The diagnosis was Meckel diverticulum causing small bowel volvulus and a closed loop obstruction resulting in small bowel ischemia.

School ager with chronic vomiting

Normal fluoroscopic appearance of stomach, duodenum, jejunum, ileum and colon
AP image from a small bowel follow through exam shows contrast in the stomach, small bowel, and ascending colon. The stomach is noted to normal appearing gastric rugae. The dudodenal bulb is well distended. The duodenal jejunal junction (ligament of Treitz) projects over the left pedicle of the spine at T12. The normal appearing jejunum (on the left side of the abdomen) has a feathery appearance. Compared to the normal appearing ileum (on the right side of the abdomen) the jejunum has a greater caliber and has thicker and more numerous folds than the ileum. The haustra of the cecum and ascending colon are normal in appearance.

The diagnosis was normal fluoroscopic appearance of the stomach and duodenum and jejunum and ileum and colon.

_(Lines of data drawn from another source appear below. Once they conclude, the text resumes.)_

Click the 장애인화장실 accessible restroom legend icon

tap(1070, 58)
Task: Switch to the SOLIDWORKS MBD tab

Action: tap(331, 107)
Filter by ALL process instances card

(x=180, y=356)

Teenager with periumbilical abdominal pain

HIDA exam and MRCP of gallbladder agenesis
Serial AP images from a hepatobiliary scintigraphy exam (above) show good uptake of radiotracer in the liver and subsequent good excretion of radiotracer into the small bowel via the biliary system. The gallbladder was not visualized. 3D MIP image from a MCRP exam (below) shows a normal appearing intra and extrahepatic biliary tree. The gallbladder was not visualized.

The diagnosis was gallbladder agenesis.

Newborn who suffered a profound hypoxic event after being discharged home

AXR of bowel perforation
AXR AP (above) shows a large oval lucency in the midline of the upper abdomen. Cross table lateral AXR (below) shows a large amount of air between the abdominal wall and the liver. There is also air outlining both sides of the bowel wall of a loop of bowel (Rigler’s sign).

The diagnosis was pneumoperitoneum due to small bowel perforation due to bowel ischemia from the hypoxic event.

Preschooler who had Wilms tumor in the left kidney treated with radiation a year ago with difficulty stooling

Barium enema of radiation induced enteritis of colon
AP image from an enema shows a fixed narrowing of the descending colon from the splenic flexure to the sigmoid colon with dilation of the colon proximal to it. The extremely dilated cecum is in the midline of the pelvis.

The diagnosis was radiation induced enteritis involving the descending colon in a patient with Wilms tumor.